While active restoration can be more cost-effective, the authors say it is important to evaluate whether it is necessary before implementing a restoration plan – as it involves disturbing the natural environment and is in some cases more expensive.
So, once the method of restoration has been decided, when should it begin? The authors say restoration can be initiated for various reasons: a recent environmental event, newly available funding, or a change to regulation for example. Although the timing depends on the condition of the site (i.e. whether the contamination is still present), adequate funding and the political will to engage in what may be an expensive and long-term process are critical. At this stage, it is important to minimise disturbance and ensure sensitive areas are protected, which can increase the rate of recovery.
A critical part of any plan is what to restore. As the ultimate goal of any restoration project is to restore an ecosystem to a healthy state, establishing baseline conditions is key. Two approaches can be used to identify reference conditions at contaminated sites: historical (pre-contamination) conditions or using similar sites outside the area of contamination.

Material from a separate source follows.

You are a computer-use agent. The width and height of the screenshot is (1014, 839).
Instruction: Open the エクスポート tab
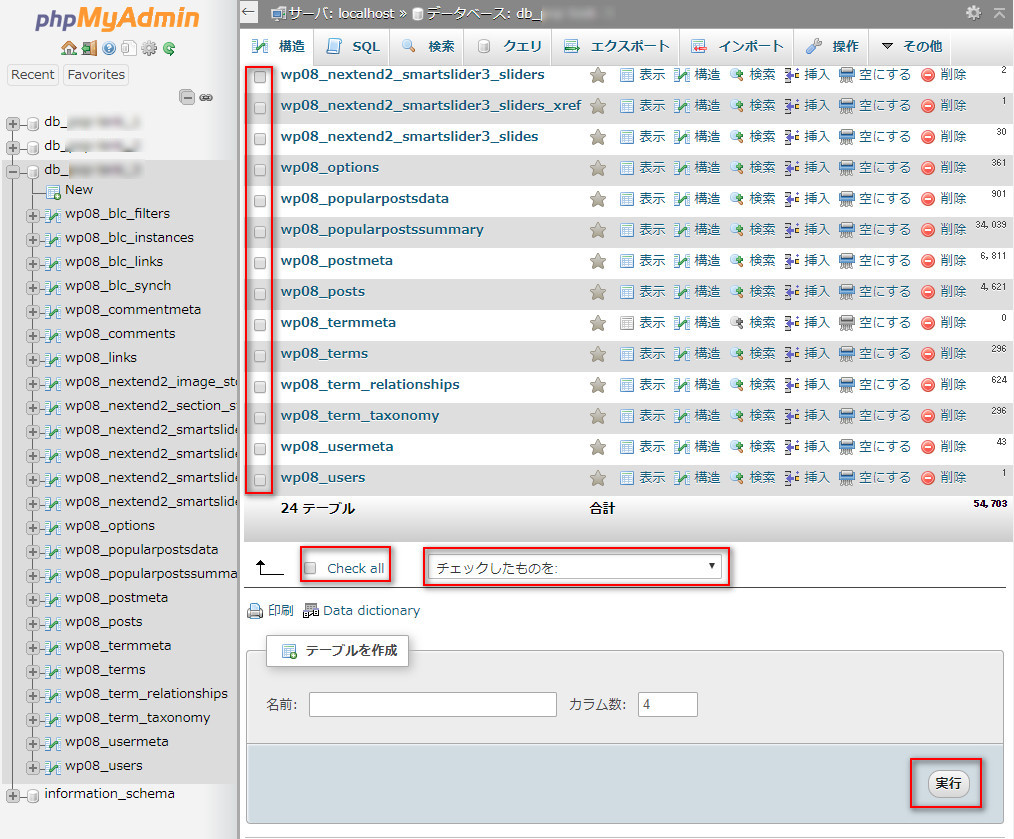point(616,47)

As well as baseline conditions, it is important to have clear goals to measure the success of restoration. Yet consensus is lacking on which features should be restored, and often the default position is to restore only vegetative cover. The authors discuss some key characteristics of ecosystems that should be restored to provide ecosystem services, including genetic composition of selected populations, population abundance of species, species traits, community structure and composition, and ecosystem function. However, they warn that if the only endpoints are ecosystem functions or services, threatened or endangered species may be lost. Similarly, if the goal is species richness alone, important ecosystem services may be lost. The authors therefore recommend a combination of both structural and functional endpoints.
Although the question of where to restore may seem to have an obvious answer (the damaged site), there are in fact cases when improving ecosystem services somewhere other than the location of the contaminant (off-site restoration) can be beneficial, or even necessary. Examples include cases where the contamination cannot be removed without causing damage, or where soil is not healthy enough to support life.
To close, the authors provide three key recommendations. They say restoration should begin as soon as possible, with both structural (e.g. biodiversity) and functional (e.g. ecosystem services) endpoints. They also say practitioners should consider new ideas and approaches, such as microbial remediation or the payment for ecosystem services concept, which may overcome scientific and financial limitations.